Collected data:
━━━━━━━━━━━━━━━━
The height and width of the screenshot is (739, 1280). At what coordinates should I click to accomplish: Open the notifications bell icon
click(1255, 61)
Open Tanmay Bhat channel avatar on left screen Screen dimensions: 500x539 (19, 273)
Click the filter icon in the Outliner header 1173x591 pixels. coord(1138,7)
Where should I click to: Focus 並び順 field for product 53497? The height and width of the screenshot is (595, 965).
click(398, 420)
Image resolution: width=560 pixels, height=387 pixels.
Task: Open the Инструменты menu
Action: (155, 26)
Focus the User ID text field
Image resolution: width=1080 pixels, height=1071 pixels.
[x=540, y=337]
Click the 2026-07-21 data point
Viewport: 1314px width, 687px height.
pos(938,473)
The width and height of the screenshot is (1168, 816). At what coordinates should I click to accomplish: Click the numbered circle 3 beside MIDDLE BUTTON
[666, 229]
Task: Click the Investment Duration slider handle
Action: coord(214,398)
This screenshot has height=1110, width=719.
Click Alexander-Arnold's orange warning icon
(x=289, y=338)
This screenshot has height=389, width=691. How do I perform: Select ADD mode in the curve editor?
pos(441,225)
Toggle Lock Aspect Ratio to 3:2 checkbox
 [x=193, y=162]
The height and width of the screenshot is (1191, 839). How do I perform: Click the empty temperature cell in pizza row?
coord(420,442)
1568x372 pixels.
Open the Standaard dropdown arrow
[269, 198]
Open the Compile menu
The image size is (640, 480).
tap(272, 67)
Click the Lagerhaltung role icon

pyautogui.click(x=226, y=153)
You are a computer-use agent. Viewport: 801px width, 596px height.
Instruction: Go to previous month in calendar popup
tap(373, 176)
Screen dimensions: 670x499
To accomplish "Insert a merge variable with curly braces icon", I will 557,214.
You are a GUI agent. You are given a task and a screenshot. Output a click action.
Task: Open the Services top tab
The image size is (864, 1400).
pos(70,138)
━━━━━━━━━━━━━━━━
Task details :: I'd like the lines above from the one with "Image resolution: width=1080" up to and including the one with "1568x372 pixels." copied exactly, with no other lines.

Result of this exercise ::
Image resolution: width=1080 pixels, height=1071 pixels.
[x=540, y=337]
Click the 2026-07-21 data point
Viewport: 1314px width, 687px height.
pos(938,473)
The width and height of the screenshot is (1168, 816). At what coordinates should I click to accomplish: Click the numbered circle 3 beside MIDDLE BUTTON
[666, 229]
Task: Click the Investment Duration slider handle
Action: coord(214,398)
This screenshot has height=1110, width=719.
Click Alexander-Arnold's orange warning icon
(x=289, y=338)
This screenshot has height=389, width=691. How do I perform: Select ADD mode in the curve editor?
pos(441,225)
Toggle Lock Aspect Ratio to 3:2 checkbox
 [x=193, y=162]
The height and width of the screenshot is (1191, 839). How do I perform: Click the empty temperature cell in pizza row?
coord(420,442)
1568x372 pixels.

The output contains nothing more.